The Big Mistake I Made on My Son's Diagnosis Day

If I could go back to the day my son, Jacob, was diagnosed with mucopolysaccharidosis type I, I would do a whole heap of things differently.

But there’s one thing that stands out.

We had been searching for answers to my son’s medical issues since the day he was born. He was consistently in and out of the hospital. By the time he was 9 months old, he was exclusively tube-fed and needed oxygen 24/7. Despite all this, I had convinced myself nothing was wrong and that somehow it would eventually sort itself out.

I guess you could say I was living in denial.

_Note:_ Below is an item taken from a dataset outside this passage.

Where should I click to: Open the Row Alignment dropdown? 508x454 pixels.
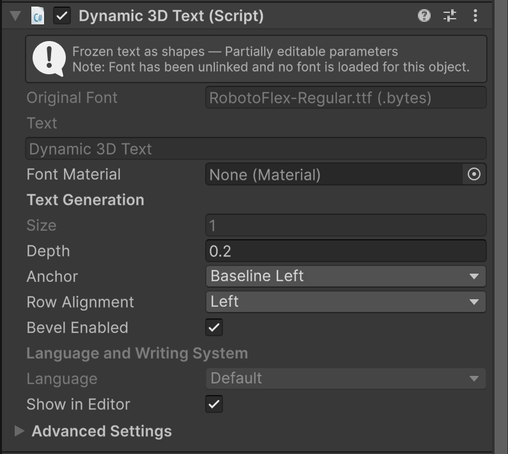click(x=346, y=302)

One day, we were in the room with his consultant, and the words “degenerative” and “life-limiting” kept bouncing around in my head. She told us that without extremely invasive treatment, Jacob wouldn’t live past 10 years old and he’d stop physically and mentally developing at about 2 years old.

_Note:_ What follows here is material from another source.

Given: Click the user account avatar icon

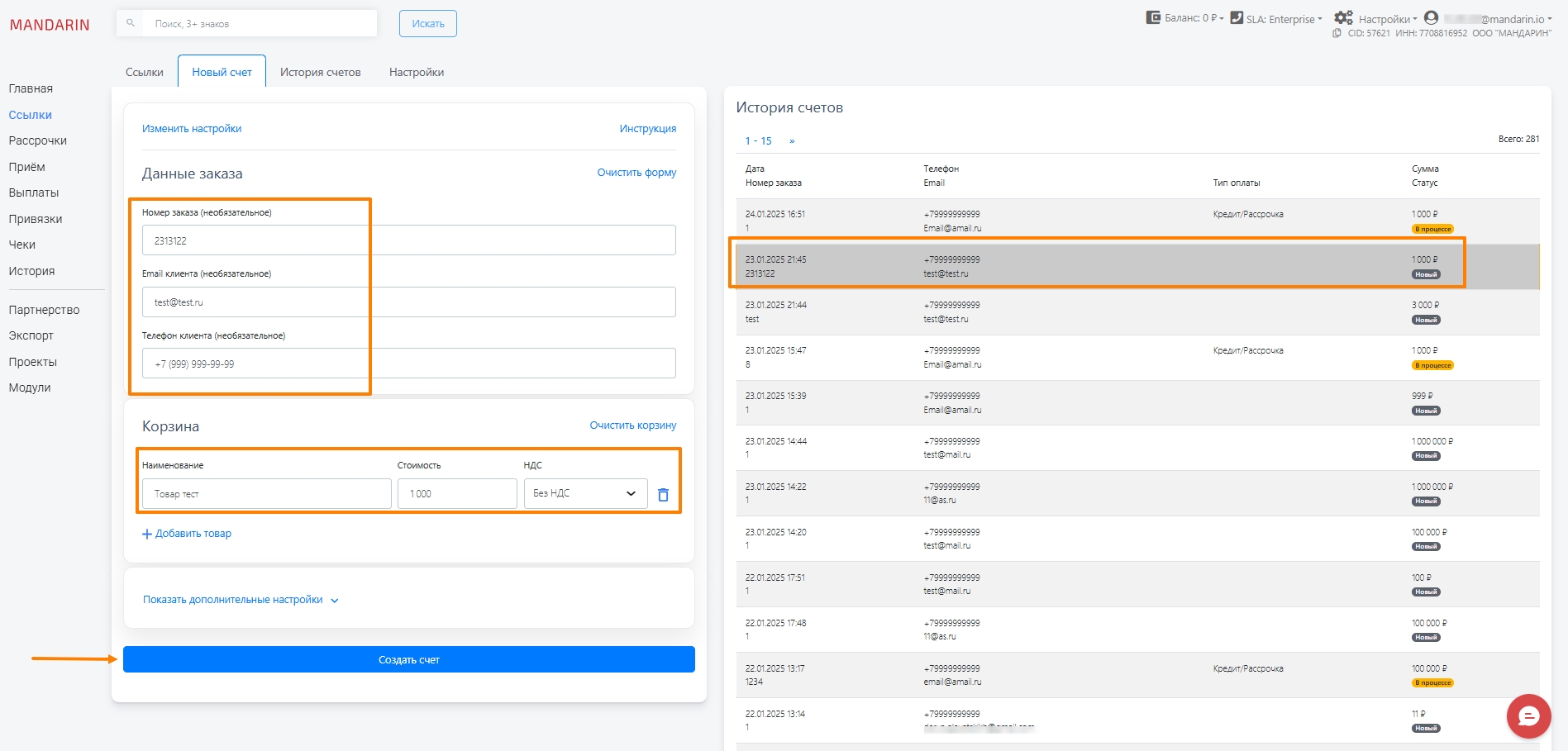Looking at the screenshot, I should 1432,18.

We had two options. We could put him on enzyme replacement therapy for the rest of his life, which would slow down the physical degeneration but wouldn’t stop the neurological side of things, or we could put him through a bone marrow transplant, which would stop most of the physical and neurological degeneration completely. Because of Jacob’s lung issues, a bone marrow transplant would be extremely risky.

I think it was at this point that I gave up all hope. I didn’t want to see anything other than the worst case scenario. I convinced myself he’d never make it through the bone marrow transplant even though inside I knew we had to go for that option anyway. We had to give him a fighting chance at a better life.

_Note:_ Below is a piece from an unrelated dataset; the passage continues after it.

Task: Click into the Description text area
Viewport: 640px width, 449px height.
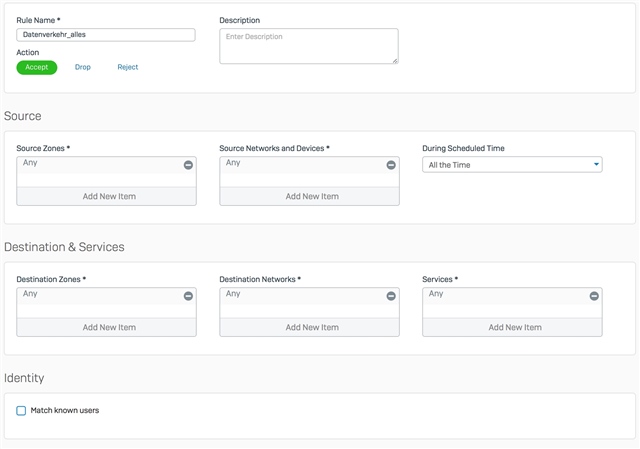Action: [309, 46]
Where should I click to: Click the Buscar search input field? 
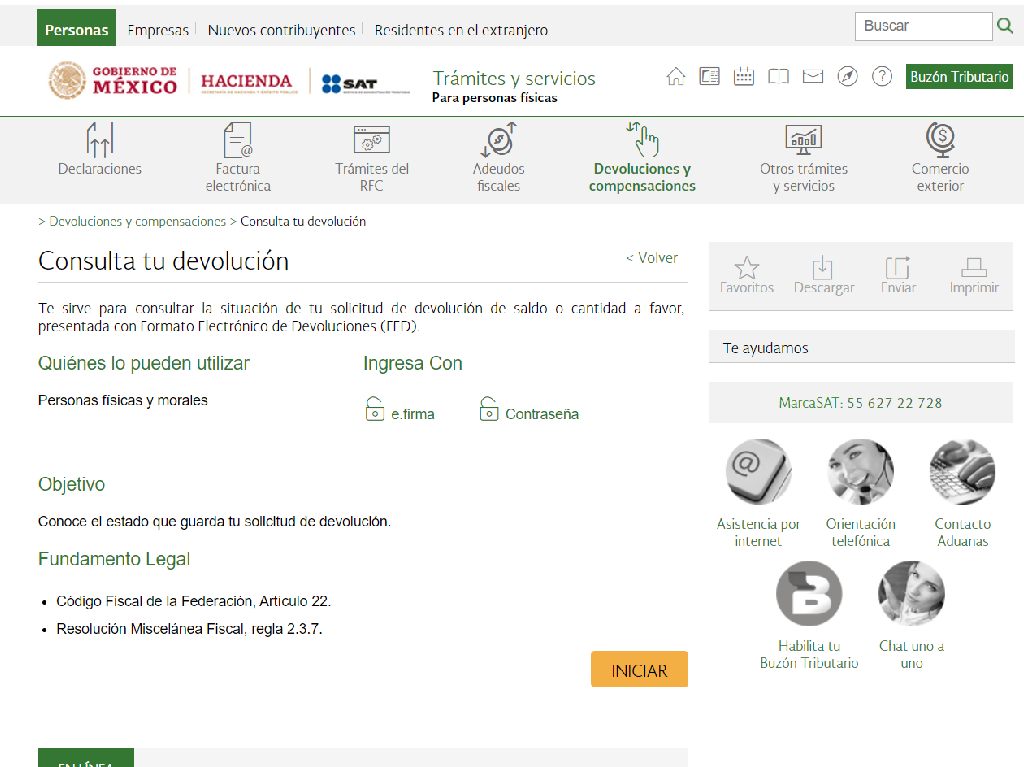(923, 26)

A year and a half later, I wish more than anything I could go back to that day and tell myself not to give up hope. Some days I can’t quite believe it, but he has surprised everyone. Despite some complications, he made it through his bone marrow transplant. He said his first words over the last couple months and has even started to crawl.

His future might be uncertain, but he’s a fighter. He deserves my belief in him.